--- SET EXERCISE ---
Change each "Primary Bedroom" in the items below to "Main Bedroom". Write out all the items again and leave everything else unchanged.

--- RECORDED DATA ---
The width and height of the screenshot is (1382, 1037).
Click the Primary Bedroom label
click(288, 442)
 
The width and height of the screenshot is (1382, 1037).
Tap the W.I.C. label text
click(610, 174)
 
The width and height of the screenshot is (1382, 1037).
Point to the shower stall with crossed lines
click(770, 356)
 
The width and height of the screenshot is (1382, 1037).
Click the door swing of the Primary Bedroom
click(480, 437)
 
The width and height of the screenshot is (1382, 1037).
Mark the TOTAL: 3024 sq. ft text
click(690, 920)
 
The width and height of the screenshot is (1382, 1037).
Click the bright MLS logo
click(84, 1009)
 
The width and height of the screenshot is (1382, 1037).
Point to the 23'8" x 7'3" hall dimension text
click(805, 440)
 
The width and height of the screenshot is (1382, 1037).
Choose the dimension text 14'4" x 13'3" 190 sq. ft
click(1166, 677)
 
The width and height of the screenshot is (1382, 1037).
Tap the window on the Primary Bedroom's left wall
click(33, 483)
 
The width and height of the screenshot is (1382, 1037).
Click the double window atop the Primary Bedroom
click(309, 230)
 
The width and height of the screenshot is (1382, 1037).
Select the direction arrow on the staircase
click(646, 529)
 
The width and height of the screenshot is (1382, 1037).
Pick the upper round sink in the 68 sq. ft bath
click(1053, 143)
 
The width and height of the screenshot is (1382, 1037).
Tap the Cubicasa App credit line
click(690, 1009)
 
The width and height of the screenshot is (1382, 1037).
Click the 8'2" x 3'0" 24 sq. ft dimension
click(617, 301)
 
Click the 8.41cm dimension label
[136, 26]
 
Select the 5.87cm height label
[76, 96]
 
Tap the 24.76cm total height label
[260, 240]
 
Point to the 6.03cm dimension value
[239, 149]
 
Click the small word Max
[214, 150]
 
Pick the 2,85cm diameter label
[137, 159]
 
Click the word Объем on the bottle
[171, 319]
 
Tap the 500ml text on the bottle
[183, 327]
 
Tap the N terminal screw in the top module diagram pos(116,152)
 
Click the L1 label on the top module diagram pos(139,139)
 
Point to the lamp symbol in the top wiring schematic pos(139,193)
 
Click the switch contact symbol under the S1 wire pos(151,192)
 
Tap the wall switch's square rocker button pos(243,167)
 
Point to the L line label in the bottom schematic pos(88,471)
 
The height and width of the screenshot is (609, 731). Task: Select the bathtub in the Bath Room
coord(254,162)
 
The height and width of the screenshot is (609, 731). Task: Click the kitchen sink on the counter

--- EXPECTED ANSWER ---
The width and height of the screenshot is (1382, 1037).
Click the Main Bedroom label
click(288, 442)
 
The width and height of the screenshot is (1382, 1037).
Tap the W.I.C. label text
click(610, 174)
 
The width and height of the screenshot is (1382, 1037).
Point to the shower stall with crossed lines
click(770, 356)
 
The width and height of the screenshot is (1382, 1037).
Click the door swing of the Main Bedroom
click(480, 437)
 
The width and height of the screenshot is (1382, 1037).
Mark the TOTAL: 3024 sq. ft text
click(690, 920)
 
The width and height of the screenshot is (1382, 1037).
Click the bright MLS logo
click(84, 1009)
 
The width and height of the screenshot is (1382, 1037).
Point to the 23'8" x 7'3" hall dimension text
click(805, 440)
 
The width and height of the screenshot is (1382, 1037).
Choose the dimension text 14'4" x 13'3" 190 sq. ft
click(1166, 677)
 
The width and height of the screenshot is (1382, 1037).
Tap the window on the Main Bedroom's left wall
click(33, 483)
 
The width and height of the screenshot is (1382, 1037).
Click the double window atop the Main Bedroom
click(309, 230)
 
The width and height of the screenshot is (1382, 1037).
Select the direction arrow on the staircase
click(646, 529)
 
The width and height of the screenshot is (1382, 1037).
Pick the upper round sink in the 68 sq. ft bath
click(1053, 143)
 
The width and height of the screenshot is (1382, 1037).
Tap the Cubicasa App credit line
click(690, 1009)
 
The width and height of the screenshot is (1382, 1037).
Click the 8'2" x 3'0" 24 sq. ft dimension
click(617, 301)
 
Click the 8.41cm dimension label
[136, 26]
 
Select the 5.87cm height label
[76, 96]
 
Tap the 24.76cm total height label
[260, 240]
 
Point to the 6.03cm dimension value
[239, 149]
 
Click the small word Max
[214, 150]
 
Pick the 2,85cm diameter label
[137, 159]
 
Click the word Объем on the bottle
[171, 319]
 
Tap the 500ml text on the bottle
[183, 327]
 
Tap the N terminal screw in the top module diagram pos(116,152)
 
Click the L1 label on the top module diagram pos(139,139)
 
Point to the lamp symbol in the top wiring schematic pos(139,193)
 
Click the switch contact symbol under the S1 wire pos(151,192)
 
Tap the wall switch's square rocker button pos(243,167)
 
Point to the L line label in the bottom schematic pos(88,471)
 
The height and width of the screenshot is (609, 731). Task: Select the bathtub in the Bath Room
coord(254,162)
 
The height and width of the screenshot is (609, 731). Task: Click the kitchen sink on the counter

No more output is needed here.